A band in this range usually signals that some motor skills are emerging beautifully while others would benefit from focused, playful practice. It is a snapshot in time — children at this stage often make lovely progress with the right encouragement and a clear plan tailored to their baseline.
What sensible next steps look like
The most useful thing a band gives you is direction. A clinician reads it alongside your child's age, their history and how they move in everyday play, then suggests where small, consistent activities or therapy support will help. There is nothing to fear in a number — it is the beginning of a plan, reviewed and updated as your child grows.The Pinnacle way
A clinical AbilityScore® and any diagnosis are formed only at a Pinnacle Blooms Network centre, under the care of a qualified clinician — never from an online figure or a single number read in isolation.
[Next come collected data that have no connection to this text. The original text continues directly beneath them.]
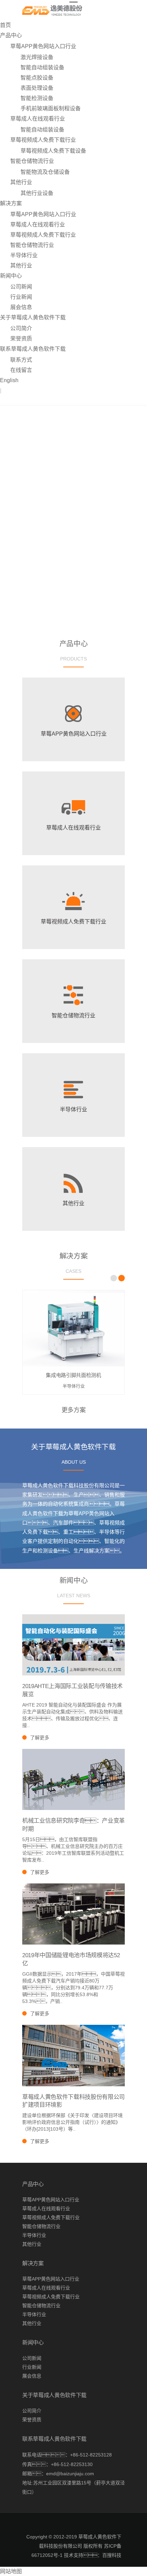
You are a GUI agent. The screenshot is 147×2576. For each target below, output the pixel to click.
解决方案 (11, 203)
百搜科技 (111, 2555)
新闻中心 (11, 276)
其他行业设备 (37, 193)
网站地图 (11, 2571)
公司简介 (21, 328)
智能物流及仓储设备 (45, 172)
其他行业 (21, 182)
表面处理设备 (37, 88)
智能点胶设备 (37, 78)
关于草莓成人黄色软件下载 (33, 317)
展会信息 (21, 307)
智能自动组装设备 (42, 67)
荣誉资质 (21, 339)
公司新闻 (21, 287)
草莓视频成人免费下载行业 (43, 140)
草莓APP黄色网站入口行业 (43, 46)
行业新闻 (21, 297)
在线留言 (21, 370)
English (9, 380)
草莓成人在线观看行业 (37, 119)
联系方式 (21, 360)
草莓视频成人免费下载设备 (53, 151)
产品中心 (11, 35)
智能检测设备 (37, 98)
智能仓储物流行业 (32, 161)
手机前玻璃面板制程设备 (51, 108)
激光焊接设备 (37, 57)
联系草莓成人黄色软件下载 (33, 349)
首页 (5, 25)
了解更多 (39, 1737)
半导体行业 (24, 255)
Our AbilityScore® is a clinician-administered structured assessment that measures your child against their own baseline and turns careful observation into a warm, practical plan. Backed by 2.5 billion+ data points and 25 million+ therapy sessions across 70+ centres, our clinicians pair this with targeted occupational therapy and family-friendly home activities. Explore [Pinnacle Blooms Network](/) and learn more about what the AbilityScore is and how it's calculated.Trusted sources
WHO International Classification of Functioning, Disability and Health (ICF) — neuromusculoskeletal and movement-related functions; CDC and HealthyChildren (AAP) guidance on motor milestones in early childhood.Next step — Turn a number into a plan. Book an AbilityScore assessment with a Pinnacle clinician for a clear, caring read of your child's movement skills.
This is general information, not a diagnosis — a clinical AbilityScore® and any diagnosis are formed only at a Pinnacle Blooms Network centre under qualified clinician care.
What to watch
Watch how your child moves in everyday play: are they reaching new milestones — pulling to stand, walking, running, stacking, scribbling — over the coming weeks? Note any movements that seem stiff, floppy, very one-sided, or skills that have stalled or gone backwards, and share these gently with your clinician at the next review.
Try this at home
Make movement playful and daily: floor time, gentle climbing, throwing and catching a soft ball, and chunky crayons or stacking toys all build motor skills naturally. Short, joyful bursts of practice woven into play do more than long sessions — celebrate effort, not just success.
Trusted sources
Developed by SETU Consortium · Pinnacle Blooms Network · Last reviewed 2026-06-10 · reviewed every 365 days
This is general information, not a diagnosis. A clinical AbilityScore® and any diagnosis are formed only at a Pinnacle Blooms Network centre, under qualified clinician care.
Frequently asked
Is a Motor AbilityScore in the 300–400 range something to worry about?
No — it is a snapshot of where your child is today, not a verdict. A band in this range helps a clinician see which movement skills are emerging well and which would benefit from focused, playful support. Children move between bands as they grow and practise, so it is best read as a starting point for a plan.
Can my child's Motor AbilityScore change over time?
Yes. The AbilityScore® is a snapshot in time, and children often make lovely progress with the right encouragement, activities and any recommended therapy. Clinicians review the score periodically to track growth against your child's own baseline.
Does this band mean my child needs therapy?
Not necessarily. A clinician reads the band alongside your child's age, history and everyday movement before suggesting next steps — which might be simple home activities, a short course of occupational therapy, or a watchful review. The band gives direction, not an automatic prescription.
How is the Motor AbilityScore measured?
It is a clinician-administered structured assessment carried out at a Pinnacle Blooms Network centre. A qualified clinician observes how your child moves, balances and uses their hands in real, playful situations and combines this with your child's history to build a clear picture.